> **Provided information**

━━━━━━━━━━━━━━━━━━━━

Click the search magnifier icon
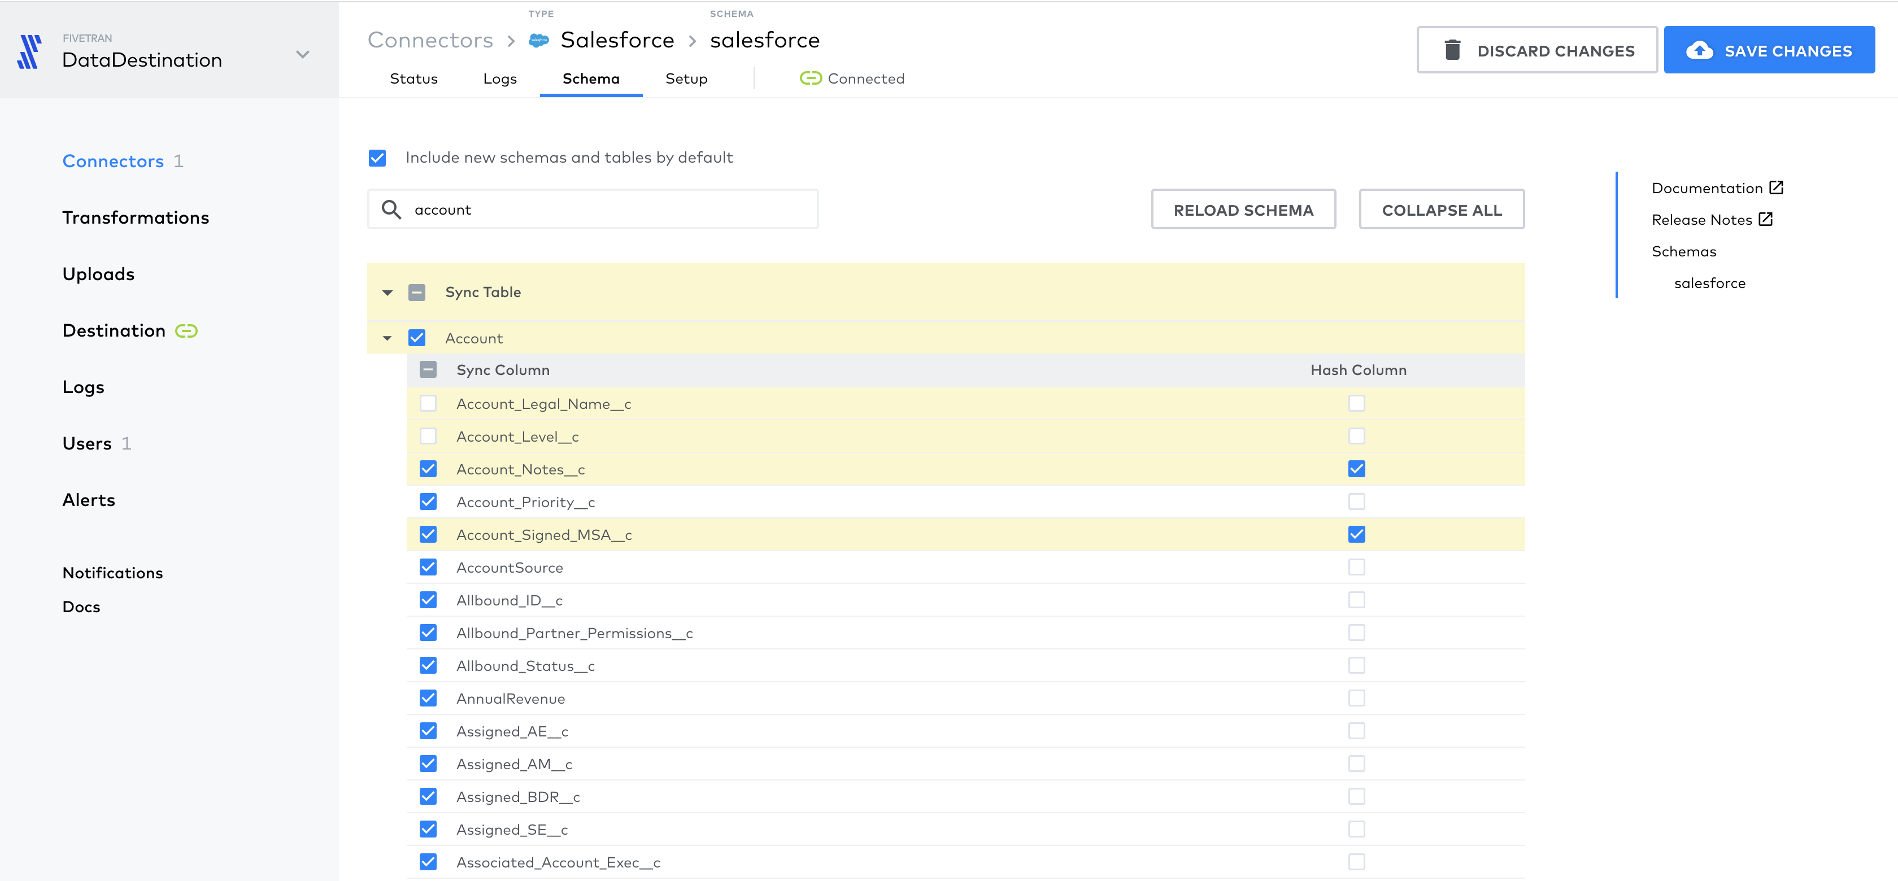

━━━━━━━━━━━━━━━━━━━━

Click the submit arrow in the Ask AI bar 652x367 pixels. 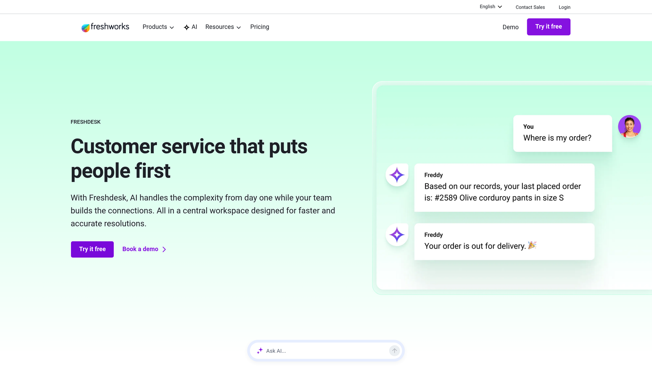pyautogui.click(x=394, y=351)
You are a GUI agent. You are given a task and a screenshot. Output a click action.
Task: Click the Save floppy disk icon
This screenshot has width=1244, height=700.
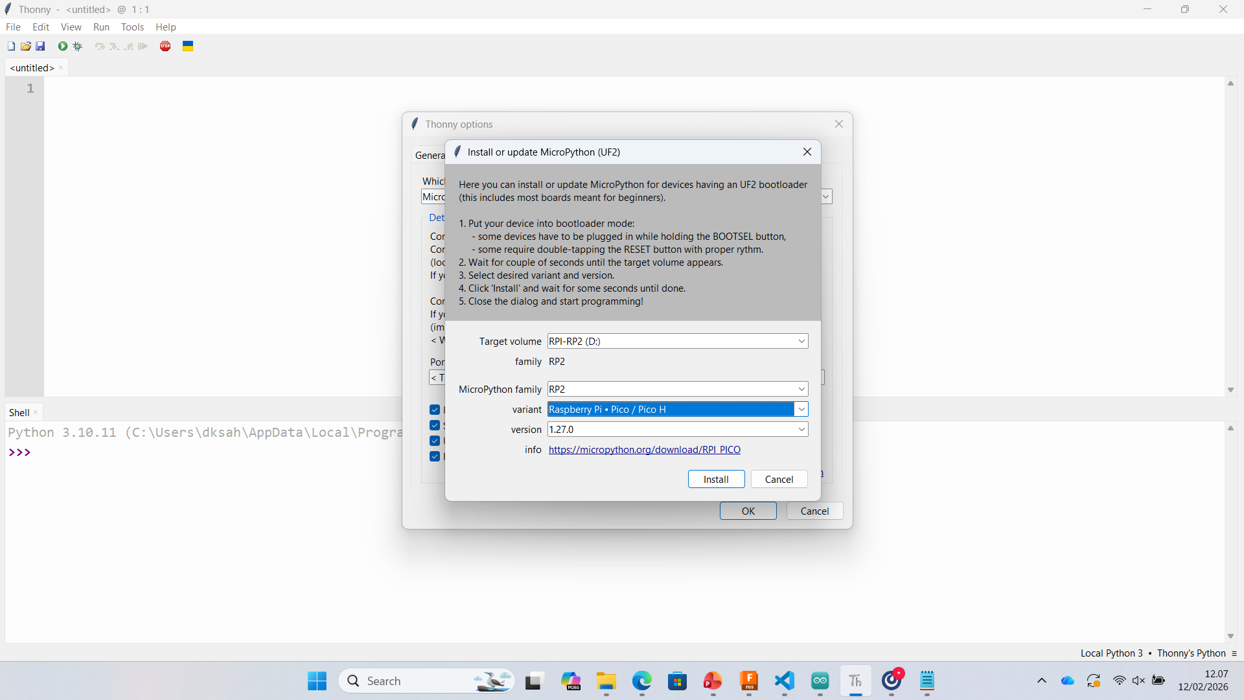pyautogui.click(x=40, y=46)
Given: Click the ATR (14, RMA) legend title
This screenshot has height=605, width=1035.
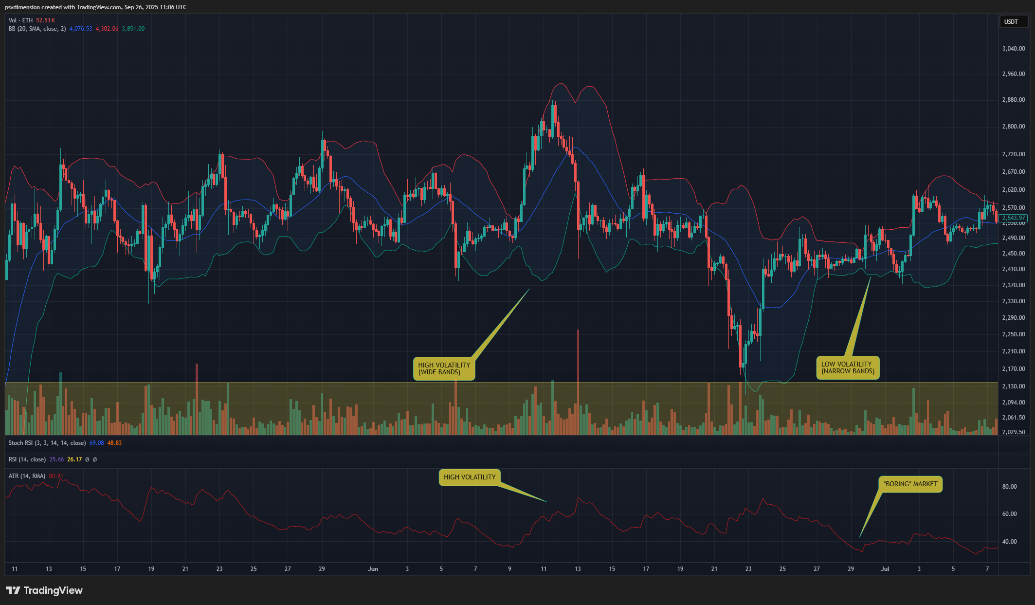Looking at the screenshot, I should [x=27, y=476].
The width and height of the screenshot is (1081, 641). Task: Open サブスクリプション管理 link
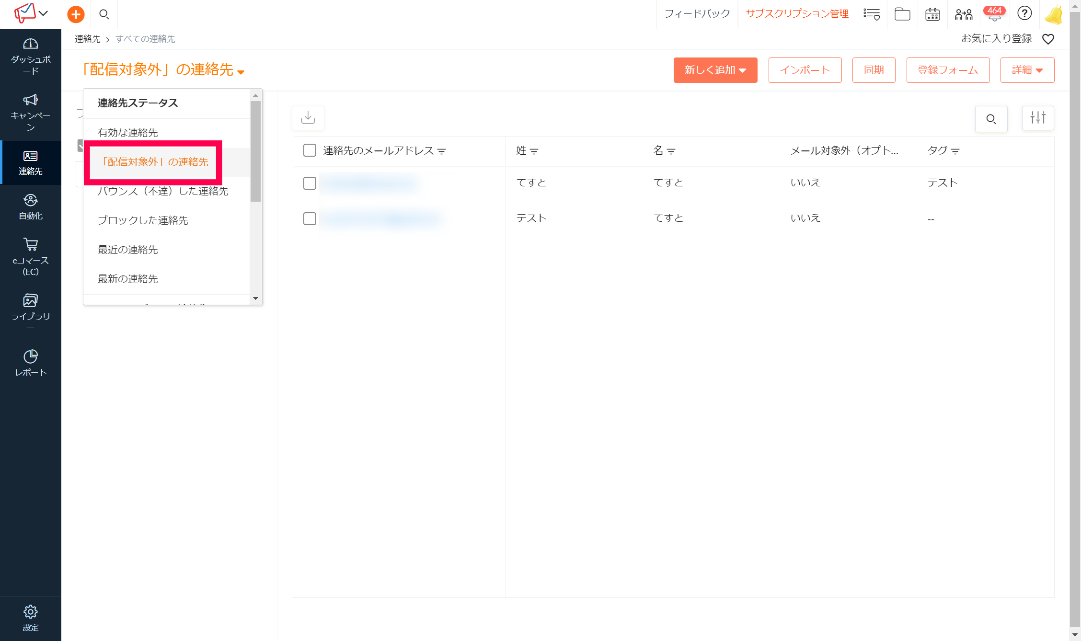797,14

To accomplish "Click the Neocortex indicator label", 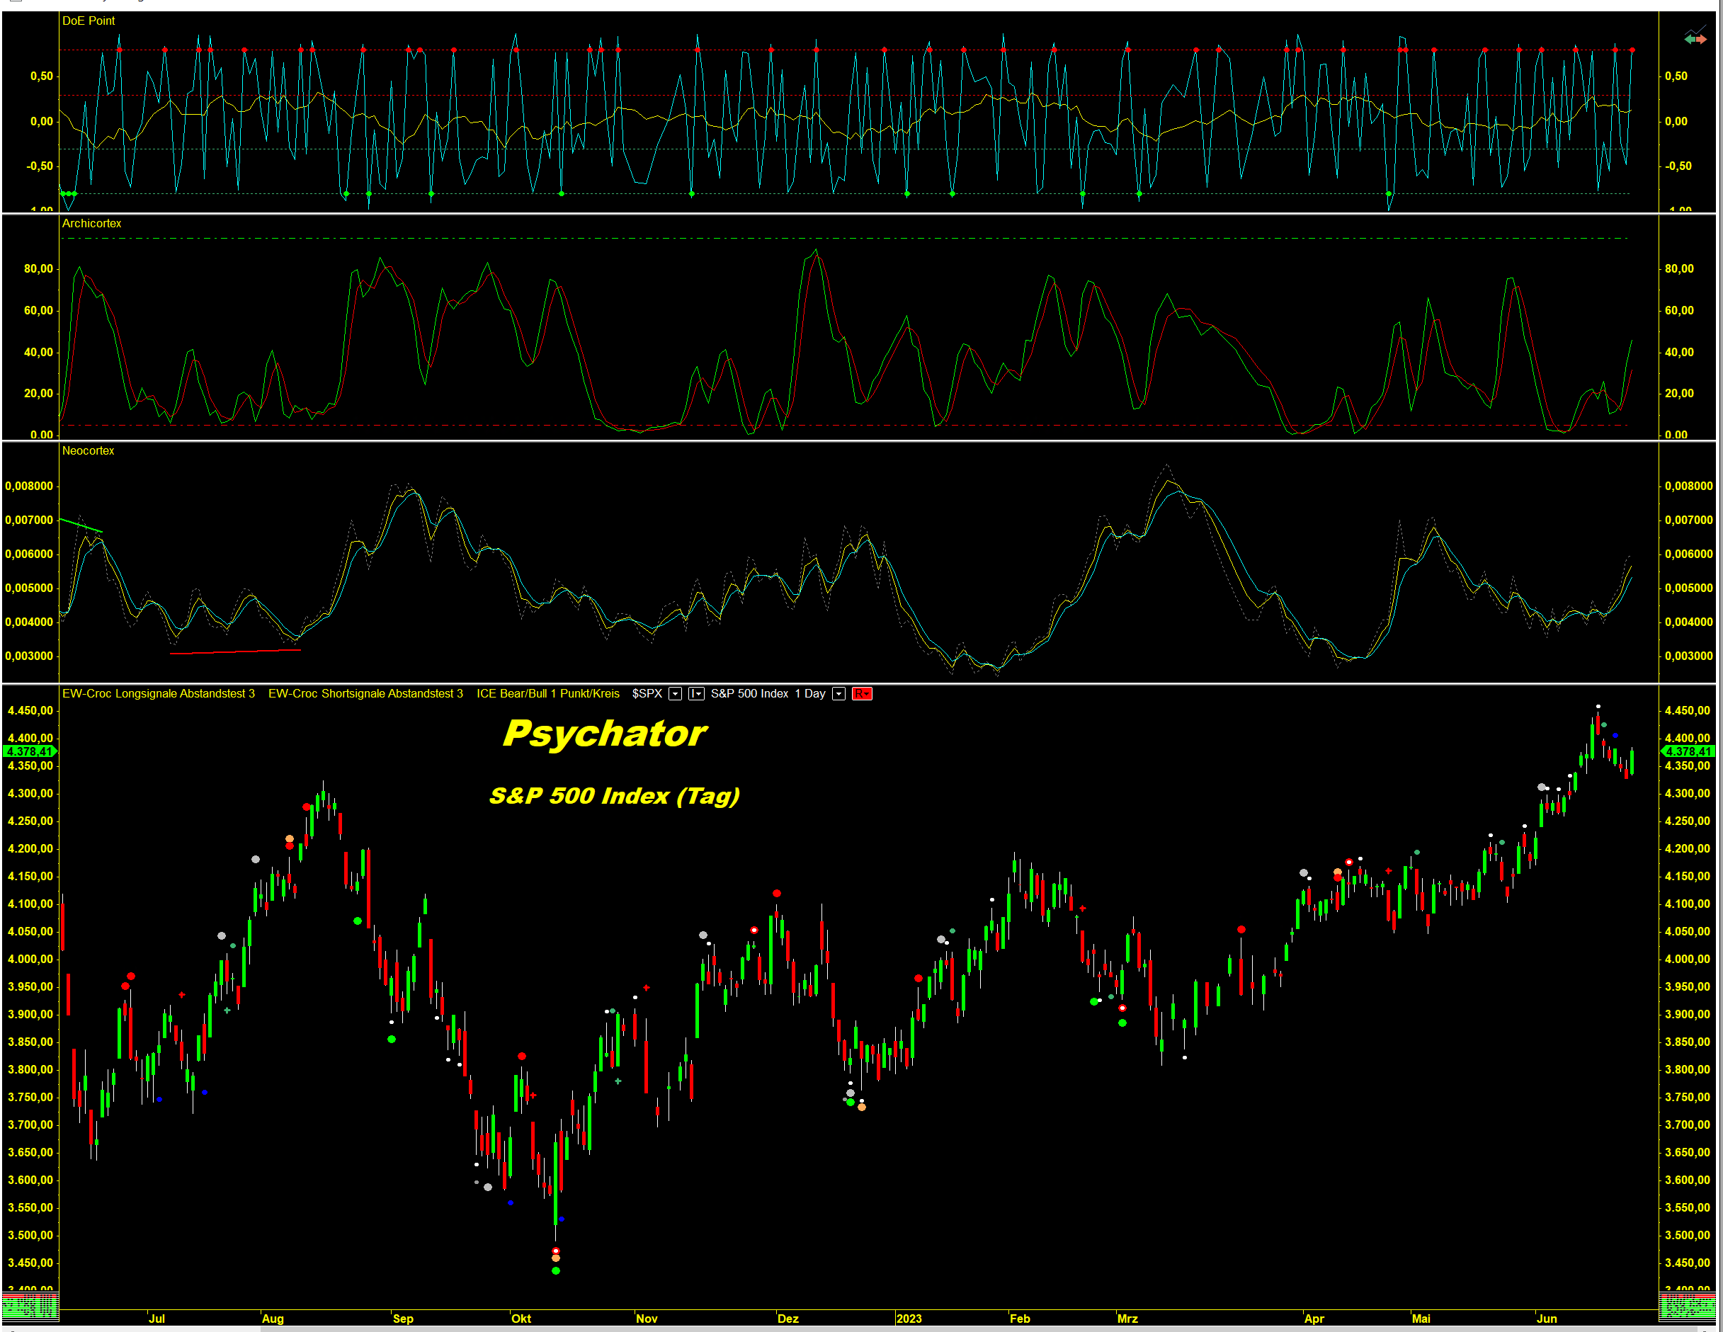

━━━━━━━━━━━━━━━━━━━━

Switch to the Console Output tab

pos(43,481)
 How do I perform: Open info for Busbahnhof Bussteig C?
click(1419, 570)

━━━━━━━━━━━━━━━━━━━━

> **Assignment**
When a line of the records has the word "icon", pick it out and copy it.

> **Answer to this exercise**
Click the search magnifier icon
Task: Click the Save floppy disk icon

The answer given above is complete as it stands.